Friday 18 July 2008

Birds in poetry

In the latest issue of the American Birding Association's journal Birding, there's a long (and unfortunately rather dry) article about birds in American poetry, starting with Anne Bradstreet in 1659 and going right through until the present day.

It ends with a list of 11 recommended bird poems, namely:
Who Called That Pied-Billed Grebe A Podilymbus Podiceps Podiceps? - Ogden Nash
The Peace Of Wild Things - Wendell Berry (it features Wood Ducks)
Buteo Regalis - N Scott Momaday (features Ferruginous Hawks)
Shorebird Watching - Amy Clampitt (Dunlin, Black-bellied Plover, Golden Plover and Turnstone)
On A 3.5oz Lesser Yellowlegs, Departed Boston August 28, Shot Martinique September 3 - Eamon Grennan
Barn Owl - Ted Kooser
To The Saguaro Cactus Tree In The Desert Rain - James Wright (Elf Owl)
Twilight: After Haying - Jane Kenyon (Whip-poor-will)
The Author Of American Ornithology Sketches A Bird - David Wagoner (Ivory-Billed Woodpecker)
The Need Of Being Versed In Country Things - Robert Frost (Eastern Phoebe)
Shrike Tree - Lucia Perillo (Loggerhead Shrike and Northern Shrike)
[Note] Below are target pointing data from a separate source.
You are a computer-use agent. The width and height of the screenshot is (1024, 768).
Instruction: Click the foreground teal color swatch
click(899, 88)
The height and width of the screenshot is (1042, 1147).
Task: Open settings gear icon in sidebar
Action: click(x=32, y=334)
That list told me two things. Firstly, that I know far too little American poetry to be able to make an informed judgement on whether that really is a representative selection. Second, that as I suspected, American birders tend to have better names for their species.

But it also set me thinking of a top ten British (and Irish) bird poems. I've already got a few, and I'll post my selection in the near future, but all suggestions are welcome...

8 comments:

Kirk Wisebeard said...

Top ten british bird poems... must include at least one Spike Milligan... I suggest the following..

The little Insignificant Twit bird
Is very seldom seen or heard..
There's never been a pair I fear;
So how the devil did he get here?

Hedgie said...

An exceptional "bird poet" is the Canadian Don McKay; his 1983 volume Birding, or desire contained many poems involving birds and birds figure in a number of his other poems, as well. Camber: Selected Poems (McClelland & Stewart Ltd., Ontaio, 2004) contains an excellent selection from his work; Strike/Slip (McClelland & Stewart, 2006), his most recent book, contains several, as well, and won a major Canadian poetry prize.

Hedgie said...

Two quick notes:

McKay's Strike/Slip[ won two major prizes, both the Griffin Poetry Prize and the Dorothy Livesay Prize.

Here is a mini-anthology of Canadian poems with birds in them from my "Jackdaw's Nest" website.

Alison said...

I think the list must include John Clare. Who else would know the colour inside a cuckoo's beak? The end of this poem has many echoes, into Clare's life and beyond.

The Cuckoo
John Clare

The cuckoo, like a hawk in flight,
With narrow pointed wings
Whews o'er our heads—soon out of sight
And as she flies she sings:
And darting down the hedgerow side
She scares the little bird
Who leaves the nest it cannot hide
While plaintive notes are heard.

I've watched it on an old oak tree
Sing half an hour away
Until its quick eye noticed me
And then it whewed away.
Its mouth when open shone as red
As hips upon the brier,
Like stock doves seemed its winged head
But striving to get higher

It heard me rustle and above leaves
Soon did its flight pursue,
Still waking summer's melodies
And singing as it flew.
So quick it flies from wood to wood
'Tis miles off 'ere you think it gone;
I've thought when I have listening stood
Full twenty sang—when only one.

When summer from the forest starts
Its melody with silence lies,
And, like a bird from foreign parts,
It cannot sing for all it tries.
'Cuck cuck' it cries and mocking boys
Crie 'Cuck' and then it stutters more
Till quick forgot its own sweet voice
It seems to know itself no more.

Matt Merritt said...

Yes, John Clare would have to be in my top ten (in fact, he could easily make up the entire top ten). That's a wonderful poem, isn't it?

Anonymous said...

Glad to be able to contribute to this one of my favourite Larkin poems, which sounds especially good with him reading it...



Coming
On longer evenings,
Light, shill and yellow,
Bathes the serene
Foreheads of houses.
A thrush sings,
Laurel-surrounded
In the deep bare garden,
Its fresh-peeled voice
Astonishing the brickwork.
It will be spring soon,
It will be spring soon -
And I, whose childhood
Is a forgotten boredom,
Feel like a child
Who comes on a scene
Of adult reconciling,
And can understand nothing
But the unusual laughter,
And starts to be happy.

Anonymous said...

Chill, not shill!

Matt Merritt said...

Thanks, Guy. The sort of poem that refutes all the usual criticisms of Larkin. I remember reading that one around the time I was doing A Levels, and liking it then. Nice to be reminded.